“De todas las cosas
estúpidas y contraproducentes que uno puede imaginar hacer, la guerra comercial
está al principio de la lista”. Quien así se
pronuncia fue negociador principal de comercio con los japoneses durante la era
Reagan. Las restricciones al comercio
han encontrado siempre rutas alternativas, y si es más caro importar de un
país, -China-, se importa más de
otro -Canadá- sin que el agregado
cambie mucho. La historia de restricciones al comercio tiene muchos ejemplos que
respaldan su ineficacia y es que una cosa es predicar y otra dar trigo.
Entonces, ¿por qué se abre este frente
si todo indica que los costes superan a los beneficios? Las restricciones
impuestas por Bush en 2002 acabaron
por incrementar las importaciones netas vía los países exentos. Los líderes norteamericanos creen que pueden
conseguir que diferentes acuerdos con diferentes países puedan surtir efecto.
Ahora se pretende acordar eximir de arancel a aquellos países aliados que se
comprometan a no exceder el nivel de exportaciones de 2017. El problema es que EE.UU. tiene déficit comercial con 101
países y tratar de tapar todas las grietas de cada negociación es materialmente
imposible. Solo para atender las 6.000 peticiones de exención ya remitidas sobre
los aranceles del acero y aluminio, la administración estima dedicar 24.000
horas de trabajo. Una pérdida de tiempo que solo beneficia a los abogados que
las gestionan.
Esta apariencia de estupidez, difícil de entender, está ocupando ahora el centro del debate,
pero su importancia a largo plazo no llega a la altura del abierto en Davos sobre el interés de EE.UU. en un dólar débil. En descargo de una
administración en apariencia caótica de la que parece disfrutar su
presidente -“…me gusta el caos. Es realmente bueno” afirmaba estos días en medio
del constante relevo de los más altos cargos de su gabinete-, cabría justificar
que pueda estar aplicando en el ámbito del comercio una estrategia denominada “drunken
boxing” caracterizada por la impredictibilidad y que busca el beneficio
en un ataque que coja desorientado al adversario por medio de maniobras
rápidas, confusas e improvisadas. Justo a lo que estamos asistiendo.

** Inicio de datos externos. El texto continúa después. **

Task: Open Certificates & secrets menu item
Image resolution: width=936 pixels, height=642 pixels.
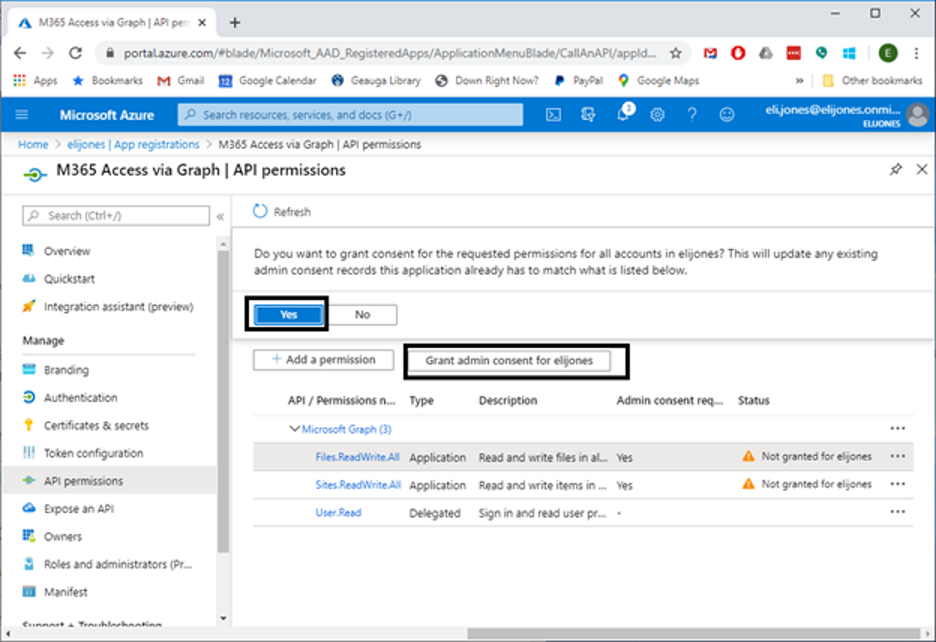Action: coord(96,425)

Sin embargo, cuando se cuestiona la fortaleza del dólar, se está
atacando un principio esencial de la perdurabilidad del liderazgo
norteamericano construido durante décadas alrededor de la fiabilidad del valor
de su divisa, que le ha permitido vender
cuanto título del Tesoro desease y
financiar así su permanente déficit de ahorro interno sin más requisito que
controlar la inflación. Cuestionar la fortaleza del dólar supone también tratar
de influenciar en su cotización, atacando la política de libre flotación que
los propios norteamericanos han impuesto para obtener el máximo beneficio del patrón dólar y que supone el segundo
gran pilar en el que se sustenta su supremacía económica. Resulta por tanto más
difícil de entender el daño deliberado a lo que representa el dólar como activo
de refugio, y es comprensible que los grandes compradores de títulos
norteamericanos se cuestionen acerca de su tenencia. ¿Beneficio de esta estrategia? Indescifrable
de momento. Por la evolución de los comunicados de G20: (2015) “Reiteramos nuestros importantísimos compromisos sobre
los tipos de cambio y hacer frente al proteccionismo; (2016) combatiremos toda
forma de proteccionismo, y (2018) reconocemos la necesidad de mayor dialogo…”
se ve que estrategia, hay. Indescifrable
es, pero destructiva parece. ¿Reversible? Cada vez menos.